(PAGE EXTRACT)
· · · · · · ·

A knock on Spenser's office door can only mean one thing: a new case. This time the visitor is a local lawyer with an interesting story. Elizabeth Shaw specializes in wills and trusts at the Boston... This description may be from another edition of this product.

Customer Reviews

5 ratings

The Last Spenser on AUDIO

RIP Robert B Parker..Enjoy The Big Sleep Criminal Minds star Joe Mantegna has been doing the Spenser Audio book series for a number of years. He hits his stride early in his narration of The Professional. Mantegna knows to let text speak for itself. He does great vocal shading of the characters. Still, it is the way Parker can turn a phrase into something to listen to. His Spenser novels (and audio books) are usually in the first person, and Mantegna makes the situation shine on audio Spenser is never better than in this book. This modern day Sam Spade has a blackmail case with four rich women and a gigolo. It gets complicated, as most Spenser novels do. This is not a locked room Agatha Christie novel. It is a modern day pulp novel. Just know this, but any Spenser audio/novel is a throwback to classic A Hammett private eye tales with some modern day twists. The end of the book you can see it coming for a half hours before it epilogs on the CD. However this one is worth its weight in audio gold. When I wrote this column, Author Robert B Parker Passed away at 77. I will miss all Spenser, Jess Stone and Sunny Randall novels that the world will never see. Ace Atkins, author of "Devil's Garden," Wicked City" and several other novels. "When Parker brought out Spenser, it reinvigorated the genre. For me and countless others, we owe for him and reinventing Chandler's work and bringing it to the modern age. I wouldn't have a job now without Robert Parker." Bennet Pomerantz AUDIOWORLD

Continuing a Fine Tradition

This novel is a great addition to the Spenser series, the latest available. Very, very good; Parker is back in form. All the great characters and dialogue and a great plot and ending.

another Spencer

This was a great book and fast moving, like all of Parker's books. Love the dialog!!

· · · · · · ·

(DATASET)
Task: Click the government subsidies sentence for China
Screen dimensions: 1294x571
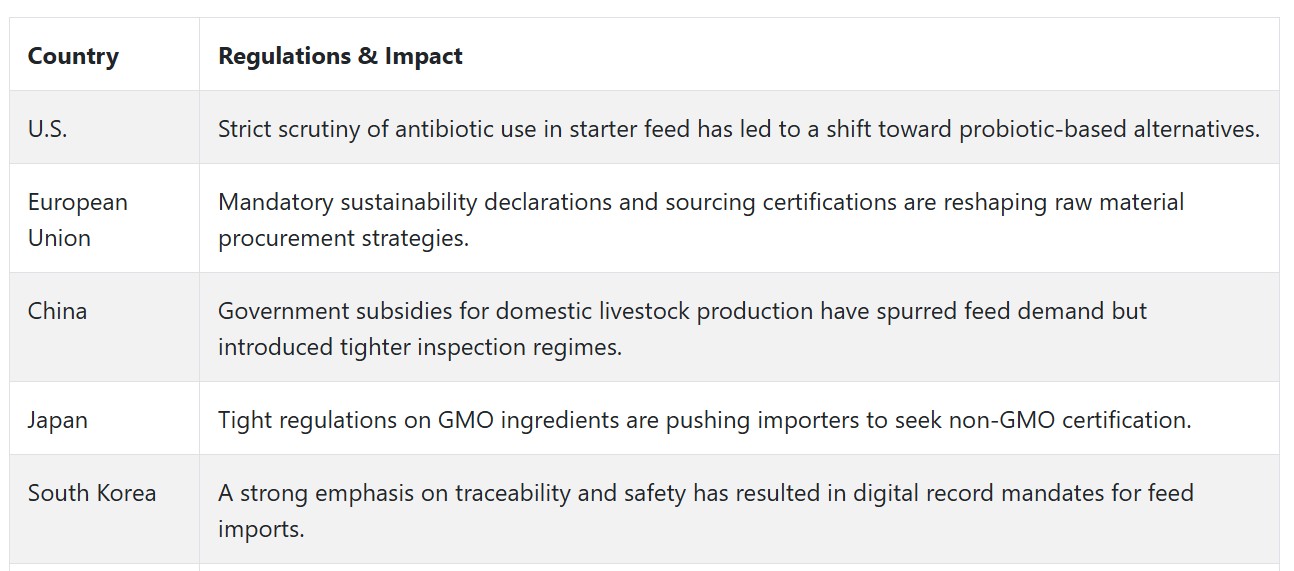Action: (682, 329)
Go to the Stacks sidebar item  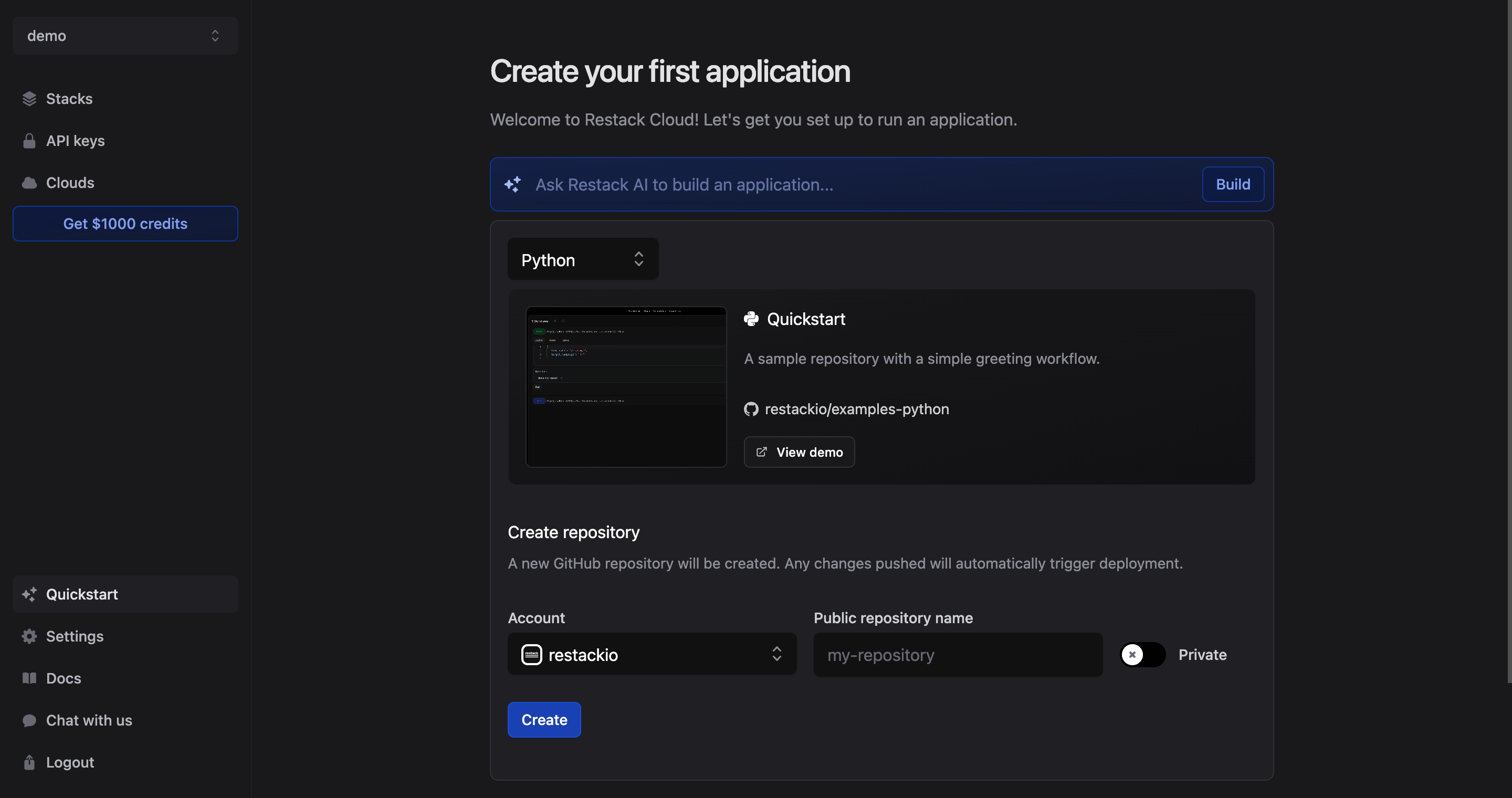pyautogui.click(x=69, y=99)
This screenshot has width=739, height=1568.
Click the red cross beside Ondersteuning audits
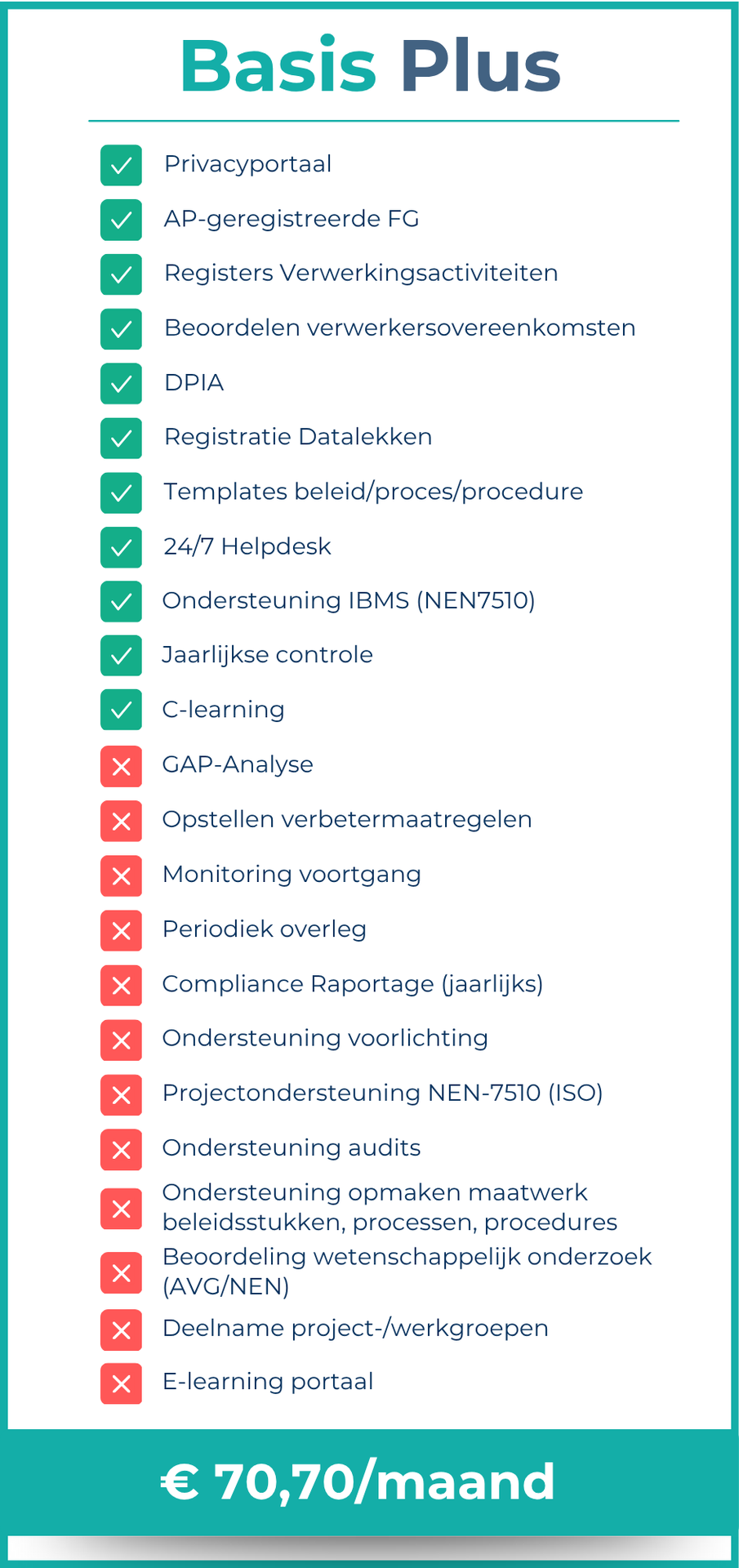[x=121, y=1149]
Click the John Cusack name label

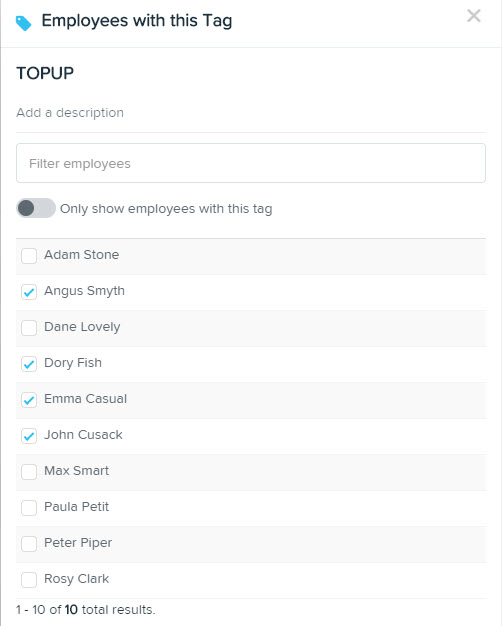83,435
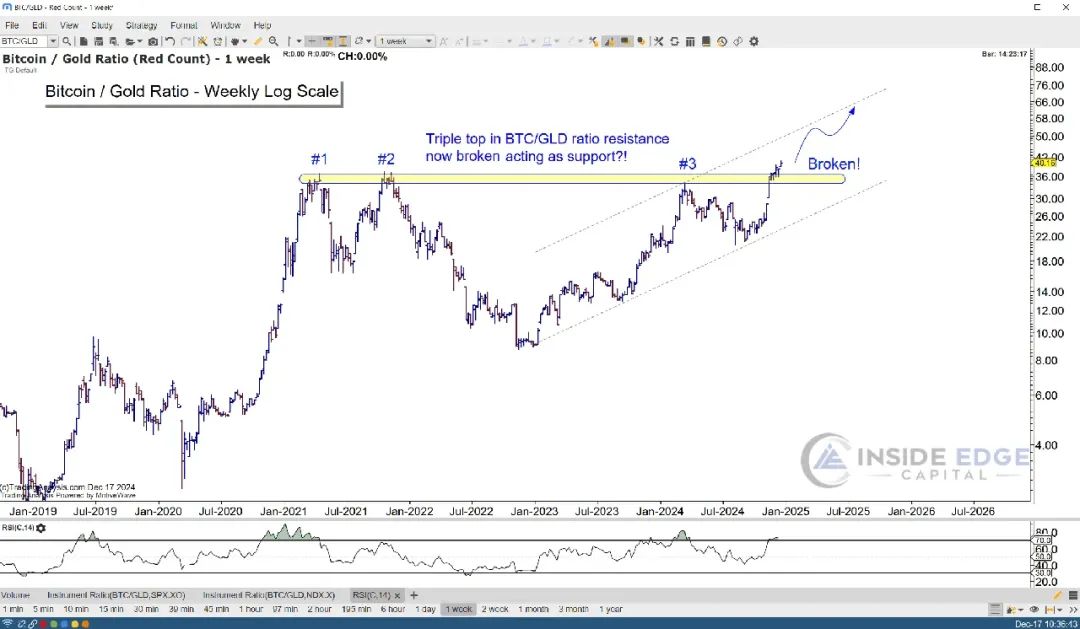Viewport: 1080px width, 629px height.
Task: Expand the open folder dropdown arrow
Action: coord(140,41)
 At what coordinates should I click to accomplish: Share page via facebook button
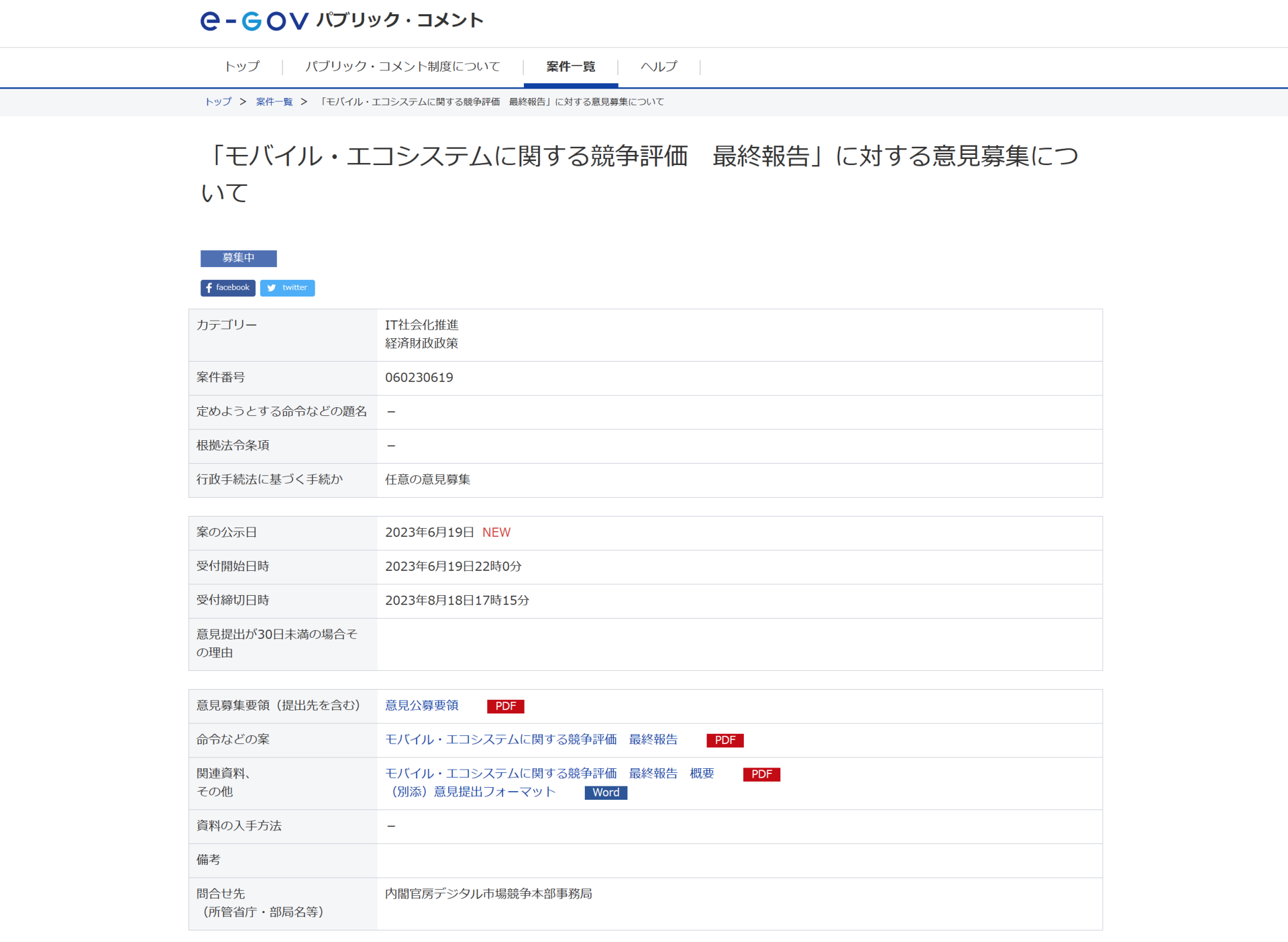[227, 288]
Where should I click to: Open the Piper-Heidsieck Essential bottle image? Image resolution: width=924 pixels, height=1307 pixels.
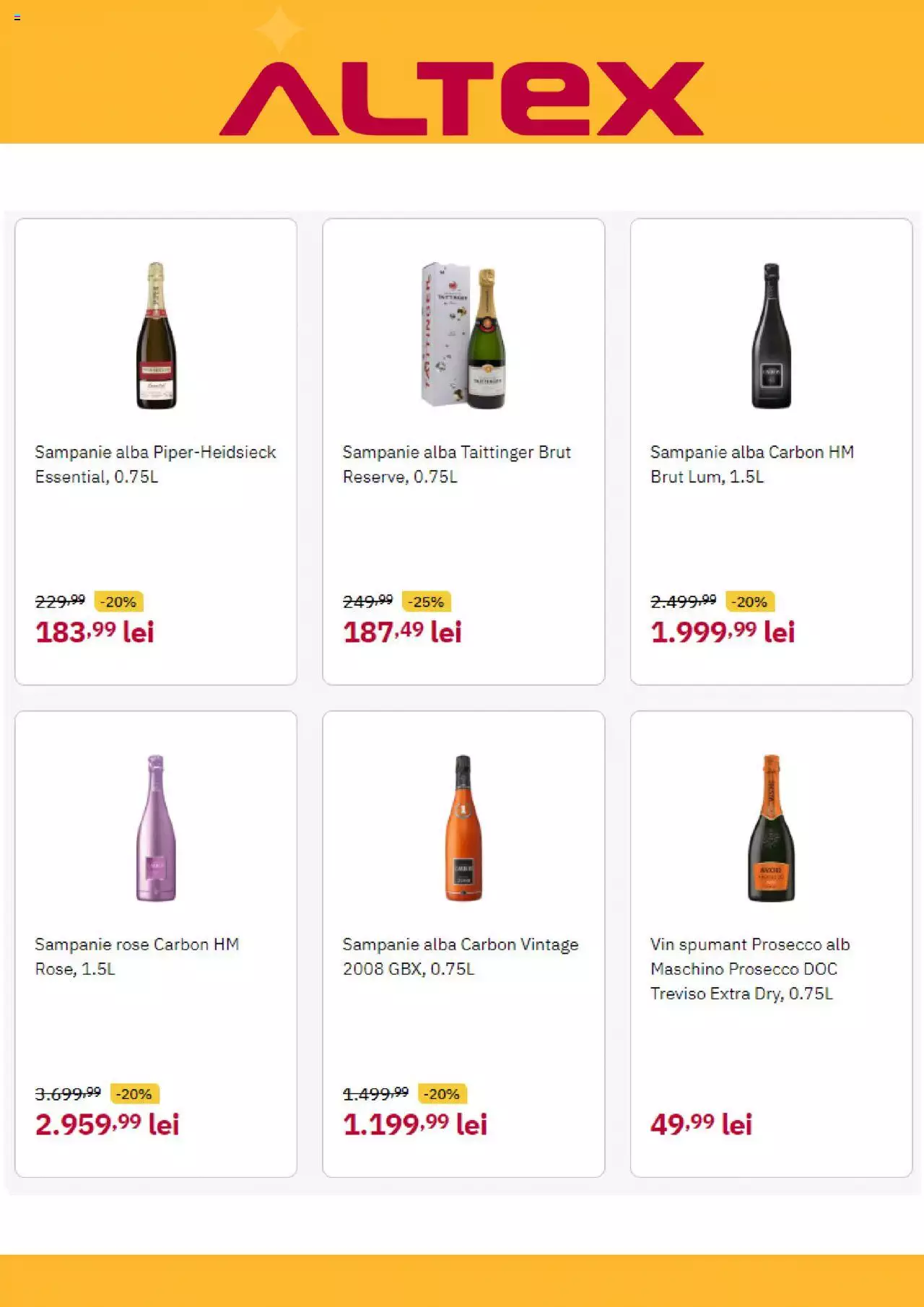click(x=156, y=336)
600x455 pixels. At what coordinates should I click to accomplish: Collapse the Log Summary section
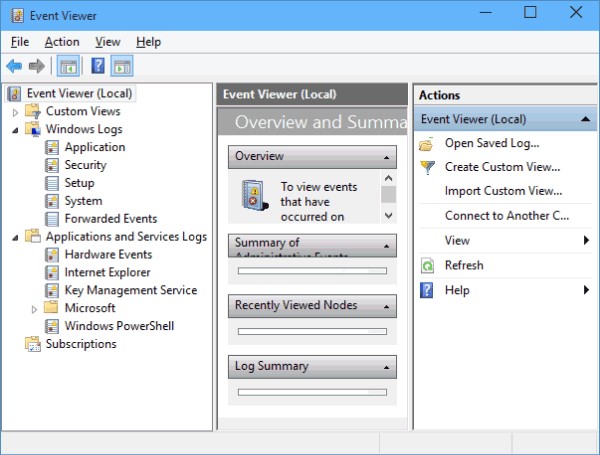(x=387, y=367)
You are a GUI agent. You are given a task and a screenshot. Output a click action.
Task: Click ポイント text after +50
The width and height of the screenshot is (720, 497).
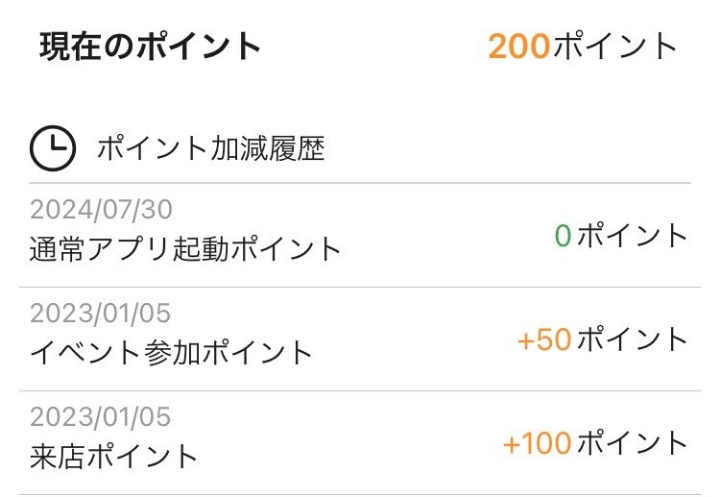pyautogui.click(x=634, y=340)
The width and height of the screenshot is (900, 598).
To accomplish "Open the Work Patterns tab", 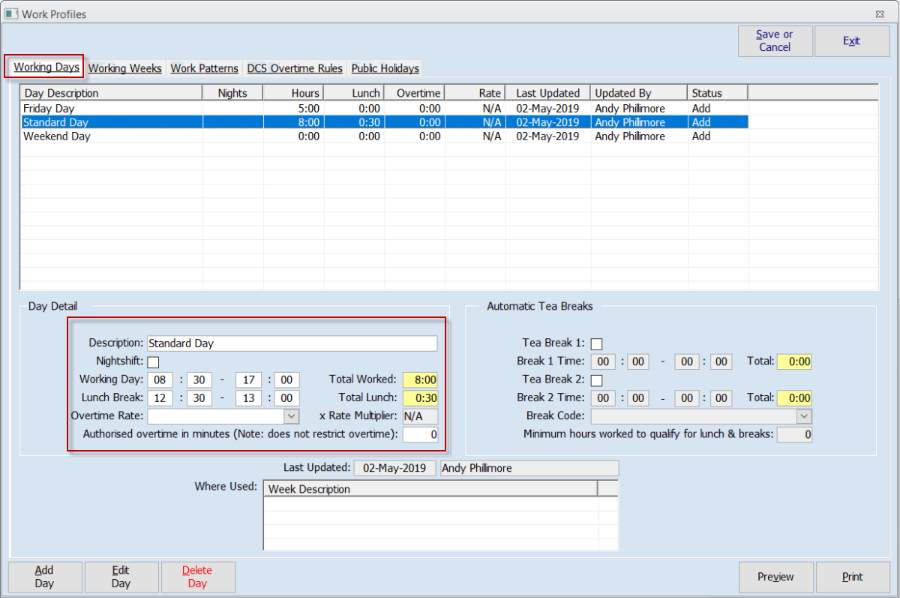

· · · · · · ·

(WHAT THE EXERCISE ASKS) From the Spenser audiobook reviews, return the passage that begins at the words "A knock on Spenser's" and stops after "of this product.", copied word for word.

(SOLUTION TO THIS TASK)
A knock on Spenser's office door can only mean one thing: a new case. This time the visitor is a local lawyer with an interesting story. Elizabeth Shaw specializes in wills and trusts at the Boston... This description may be from another edition of this product.